В конце концов мне вспомнилась одна история Аннели, в которой не происходит ничего жестокого, а всё просто весело. Я ещё хорошо помню, как слушатели тогда смеялись. «Если бы мне удалось рассмешить Кэттерли, – подумал я, – то Полубородый был бы мной доволен».
Я боялся сделать что-нибудь не так, и сердце у меня колотилось, но я старался, чтобы по мне этого не было заметно. На лестнице я нарочно громко топал, чтобы Кэттерли знала, что кто-то идёт, и не испугалась. Она всё ещё стояла, вжавшись в угол, как это описал Полубородый, но хотя бы не вздрогнула и не убежала. Я сказал:
– Здравствуй, Кэттерли, – но она этого не услышала или не захотела услышать. Когда мы с ней играем в шахматы, мы сидим у оконца, потому что там светлее всего, но я не хотел подходить к ней слишком близко и предпочёл сесть на табурет на другой стороне. Комната была не очень светлой; когда на улице пасмурнело, не помогал и свиной пузырь в окошке.
– Хочешь, расскажу тебе историю? – спросил я, не потому, что ждал от неё ответа, а потому что я всегда это говорил перед тем, как начать, и Полубородый же сказал, что всё должно быть как обычно. Ответа я не получил, поэтому просто сделал так, будто Кэттерли сказала да.
Это весёлая история, действительно, хотя в ней и появляется чёрт, и мне не составило бы труда рассказать её не один раз. Но я даже в первый раз не дошёл до конца, а почему это было так, до сих пор не могу себе объяснить. Но как-то мой рассказ на неё подействовал, хотя и не так, как рассчитывал Полубородый.
И вот эта история:
«Было время, когда чёрт перепробовал всё, что хотел, но так и не добился успеха. Уже целый год он не мог заполучить для ада ни одной новой души, а чёрту необходимы свежие души, как жаждущему необходима вода…»
Когда я слушал эту историю тогда у старого Айхенбергера, кто-то на этом месте выкрикнул: «Или как Аннели необходима полная миска!», и люди засмеялись в первый раз.
«Все планы у чёрта срывались по причине того, что люди к этому времени уже очень хорошо его знали и ещё издали замечали, когда он пытался к ним подобраться.
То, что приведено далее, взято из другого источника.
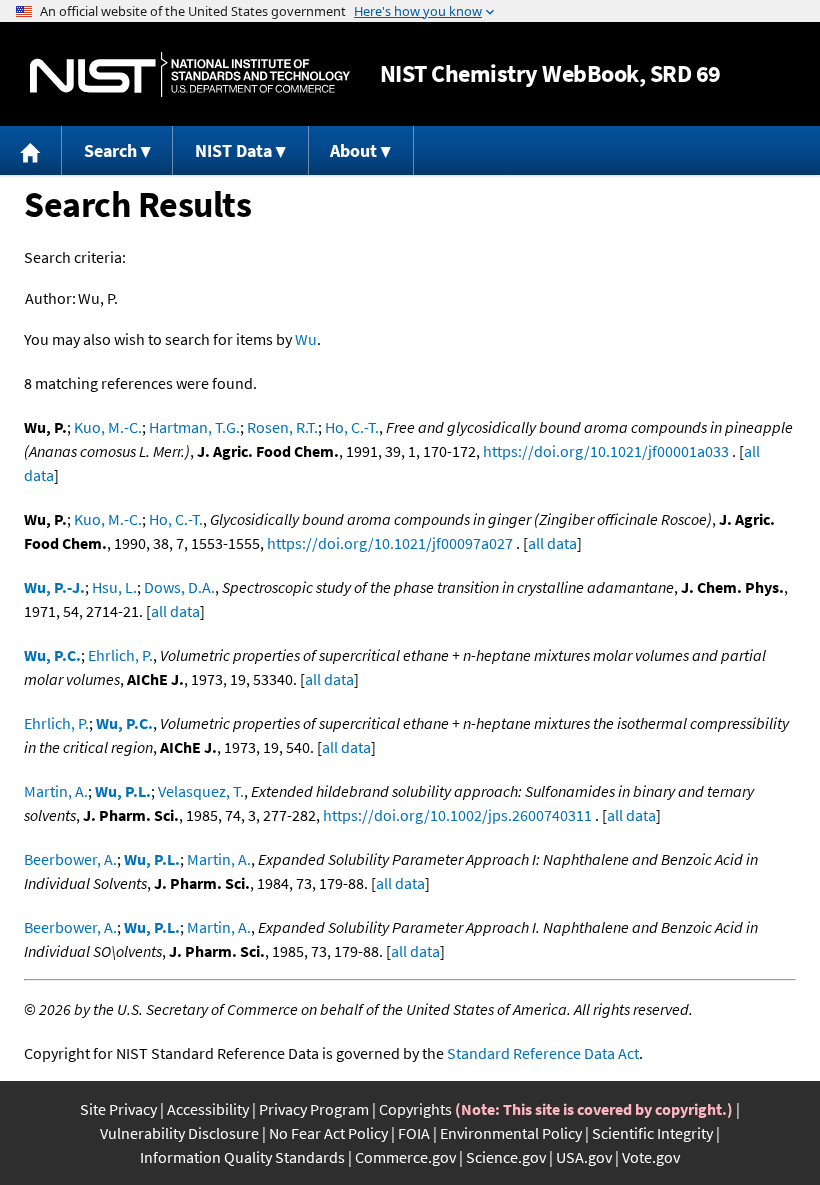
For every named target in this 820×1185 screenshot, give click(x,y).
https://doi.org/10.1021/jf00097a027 (390, 543)
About (353, 150)
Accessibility (208, 1109)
Всякий раз, когда это с ним случалось, он от ярости кусал себя за хвост, а поскольку у чёрта очень острые зубы, он поневоле всякий раз вопил как резаный…»
В этом месте слушатели засмеялись второй раз.
«В конце концов чёрт пожаловался своей бабушке, старой летучей мыши, на свою беду, и она дала ему умный совет. „Ты так гордишься своим чертовским видом, – сказала она. – Я уже не раз видела, как ты любовался своим отражением в расплавленном свинце, используя его как зеркало, а ведь свинец предназначен для того, чтобы мучить бедных грешников. А люди хотя и глупы, но всё же не настолько, и они уже знают, что у тебя козлиные копыта и что ты воняешь серой, и когда ты к ним приближаешься, они осеняют себя крестным знамением, опрыскиваются святой водой или делают другие омерзительные вещи“. Чёрт не привык, чтобы его критиковали, но к своей бабушке он питал уважение. „Ну что поделаешь, – сказал он. – Я не так уродлив, как ангел, и от меня не воняет ладаном“. Чёртова бабушка взмахнула своими перепончатыми крыльями и сказала: „Порой мне кажется, что ты на самом деле не только самый злой из всех злых, а ещё и самый глупый из всех глупых. Когда ты пойдёшь к человеку, тебе надо преобразиться, так же, как ты тогда в раю принял вид змея, чтобы соблазнить Еву“. Чёрту пришлось долго чесаться, потому что при одном только воспоминании о рае у него начинался зуд по всему телу. Но он должен был признать, что его бабушка дала ему хороший совет.